[On April 19th, 1897, the first Boston Marathon was run. So for the 125th anniversary of this iconic road race, this week I’ll AmericanStudy a handful of Marathon histories and contexts, leading up to a special Guest Post from my favorite RunningStudier!]
On three layers
to the histories of that first 1897 Boston Marathon.
1)
The B.A.A.: The
Marathon was far from the starting point for organized athletics in the city.
Ten years earlier, in 1887,
the Boston Athletic Association had been founded, reflecting the rising
national interest in both amateur and professional
sports in the late 19th century. The BAA built an impressive clubhouse
in the city’s Back Bay neighborhood, with facilities for numerous sports
including boxing, tennis, and water polo; and it began hosting track and field
competitions and other athletic events, including an annual Spring competition
known as the BAA Games. In 1897, perhaps in part to commemorate the BAA’s 10th
anniversary and inspired by the marathon at the 1896 Summer Olympics
in Athens, the Association’s leadership decided to conclude those Spring
games with a marathon of their own. BAA member and Olympic
Team Manager John Graham worked with local businessman
Herbert Holton to choose and design the 24.5-mile course.
2)
Patriots’
Day: That overall Spring timing was to coincide with the end of the BAA
Games, but the specific timing of April 19th was due to another
factor: the newly-created holiday of Patriots’ Day. The
then-Massachusetts-specific holiday was just three years old at the time,
having been first celebrated
in 1894 after the Lexington
Historical Society petitioned the MA Legislature to create a holiday
honoring the 1775 Revolutionary War Battles of Lexington and Concord. And
running the Marathon on that date was even more specific than that, as the BAA sought to link
the American Revolutionary effort and spirit to that displayed by the Athenian
soldiers at the 490
BC Battle of Marathon for which the race had been initially named. A bit of
a stretch, perhaps, but the Boston Marathon has never been anything less than
grandiose!
3)
JJ “Little Mac” McDermott:
The winner of that first Boston Marathon (known then as the B.A.A. Road Race)
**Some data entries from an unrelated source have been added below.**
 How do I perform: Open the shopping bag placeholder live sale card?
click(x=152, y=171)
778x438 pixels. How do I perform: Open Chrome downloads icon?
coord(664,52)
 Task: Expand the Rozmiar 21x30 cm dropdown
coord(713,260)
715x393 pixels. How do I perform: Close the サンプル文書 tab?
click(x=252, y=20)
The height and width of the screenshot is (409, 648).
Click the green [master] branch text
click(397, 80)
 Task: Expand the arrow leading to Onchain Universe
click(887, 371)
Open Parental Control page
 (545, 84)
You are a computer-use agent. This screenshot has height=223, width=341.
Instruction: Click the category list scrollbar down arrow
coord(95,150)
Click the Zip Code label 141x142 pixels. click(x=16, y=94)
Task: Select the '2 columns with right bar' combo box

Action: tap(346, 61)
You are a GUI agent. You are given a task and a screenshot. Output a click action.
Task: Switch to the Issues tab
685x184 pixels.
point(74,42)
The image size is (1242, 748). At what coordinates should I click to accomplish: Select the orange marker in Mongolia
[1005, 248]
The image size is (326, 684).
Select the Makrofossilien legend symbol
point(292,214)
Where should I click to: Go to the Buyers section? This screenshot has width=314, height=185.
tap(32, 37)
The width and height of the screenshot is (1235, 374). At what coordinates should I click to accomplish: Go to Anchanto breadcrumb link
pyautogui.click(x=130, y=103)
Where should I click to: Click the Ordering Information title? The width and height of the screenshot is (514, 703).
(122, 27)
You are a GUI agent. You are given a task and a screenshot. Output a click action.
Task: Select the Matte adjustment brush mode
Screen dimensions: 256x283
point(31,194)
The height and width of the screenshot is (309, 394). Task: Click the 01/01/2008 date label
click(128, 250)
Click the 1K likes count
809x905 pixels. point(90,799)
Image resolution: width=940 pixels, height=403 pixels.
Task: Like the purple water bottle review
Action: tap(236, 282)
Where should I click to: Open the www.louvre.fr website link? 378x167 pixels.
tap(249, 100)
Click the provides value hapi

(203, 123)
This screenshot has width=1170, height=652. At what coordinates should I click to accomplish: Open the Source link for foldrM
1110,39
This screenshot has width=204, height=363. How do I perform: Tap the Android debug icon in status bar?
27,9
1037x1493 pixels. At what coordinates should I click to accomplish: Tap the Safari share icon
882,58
was quite a grandiose figure himself. Not in size, as the Irish American
lithographer and amateur runner John J. “J.J.” or “Little Mac” McDermott was
just 5’6” and 124 pounds when measured before the race. But as that hyperlinked
article puts it, this was America’s first great marathoner, and I would argue
one of the 19th century’s greatest American athletes: he won the first
marathon run in the U.S., in New York in September 1896; and won the first
Boston Marathon just seven months later, quite possibly while running with the
tuberculosis that would kill
him less than a decade later. It’s not clear whether McDermott definitely
had TB when he won in Boston, but when it comes to the first iteration of such
a legendary race, I’m going to print the legend.
Next Marathon
split tomorrow,
Ben
PS. What do you
think? Other Boston Marathon histories or stories you’d highlight?